For $n=0$ the element in the equivalence class of, say, $a\in\mathbb{Z}$ is just $a$ itself. So to every element of $\mathbb{Z}/\sim_0$ corresponds one, and only one, element of $\mathbb{Z}$.
My question is:
What is mathematically more correct, to say that the two sets $\mathbb{Z}/\sim_0$ and $\mathbb{Z}$ are equal or to say that those rings are isomorphic?
We should state the question more general:
Given a commutative ring $R$ with identity and an ideal $I \subseteq R$, we can always build the quotient $R/I$. Now we can ask: Is $R/\{0\}$ equal to $R$ or are they just isomorphic?
Point of view 1: Let us define $R/I = \{a + I \mid a \in R\}$ together with the usual addition and multiplication of cosets. Then we have $R/\{0\} = \{a + \{0\} \mid a \in R\} = \{\{a\} \mid a \in R\}$. This is not equal to $R$ as $\{a\} \neq a$, but the ring homomorphism $R \to R/\{0\}, a \mapsto \{a\}$ is always an isomorphism.
Point of view 2: We define $R/I$ a bit more categorical as follows: For $R/I$ we choose some ring together with a surjective ring homomorphism $\pi: R \to R/I$ such that $\text{ker}(\pi) = I$. The process of choosing could go like that: If $I \neq \{0\}$ we let $R/I = \{a + I \mid a \in R\}$ and $\pi: R \to R/I$ be the natural projection.

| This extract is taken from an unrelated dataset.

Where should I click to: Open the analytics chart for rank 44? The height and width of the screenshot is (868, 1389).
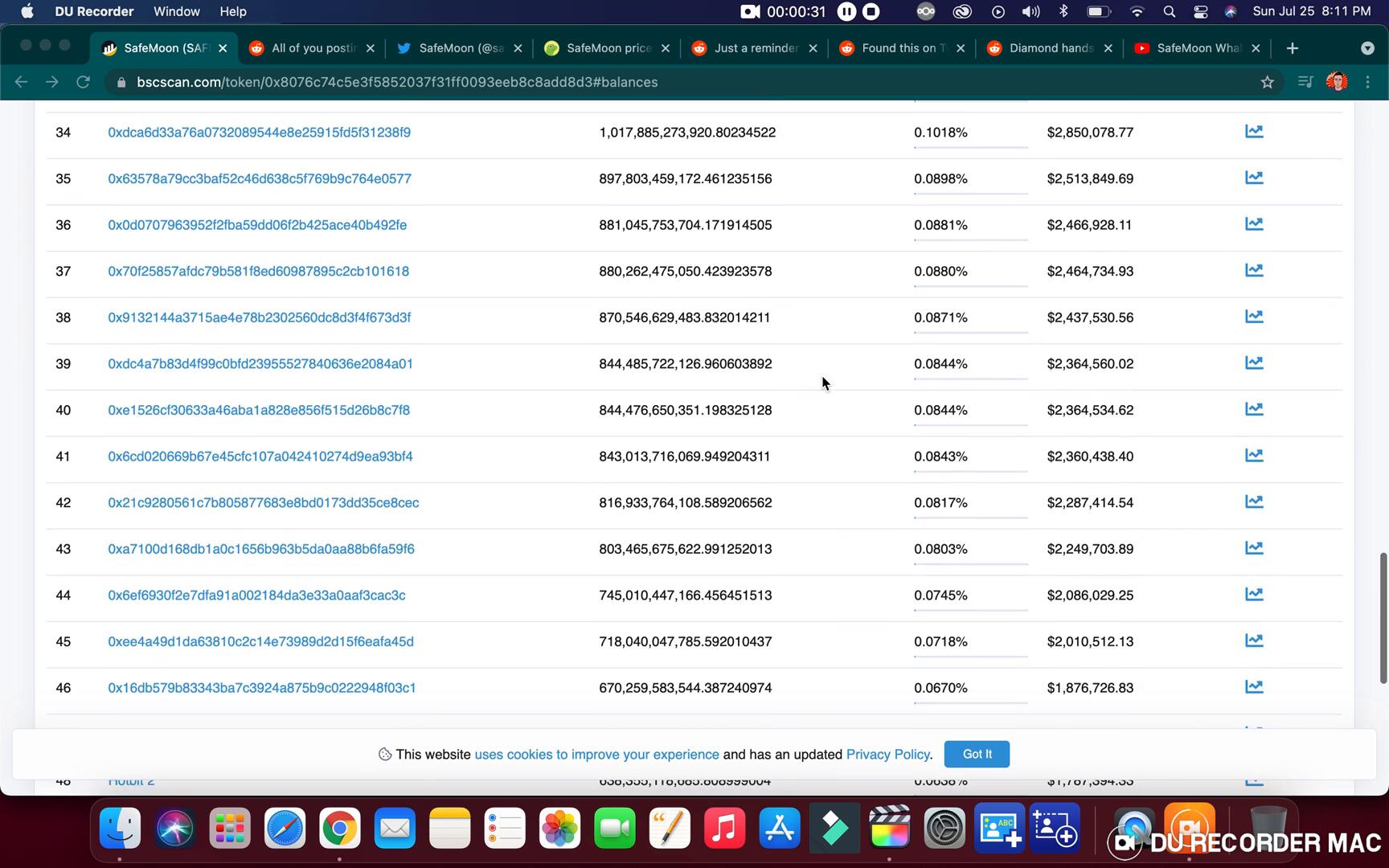1253,594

If $I = \{0\}$ we let $R/I = R$ and $\pi: R \to R/I$ the identity. Now the identity $\text{id}: R \to R$ is a surjective ring homomorphism with kernel $\{0\}$, so this is indeed well defined.

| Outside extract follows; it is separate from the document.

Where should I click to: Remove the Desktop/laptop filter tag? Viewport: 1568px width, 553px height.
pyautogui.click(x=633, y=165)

I prefer point of view $2$: In fact, just using this definition (and not the construction!) allows us to prove every statements about quotient rings we want to have. Also it's easier to use, as we don't get confused by cosets, if we don't want to. The first definition just exists to prove that a ring with the properties of the second definition does always exist.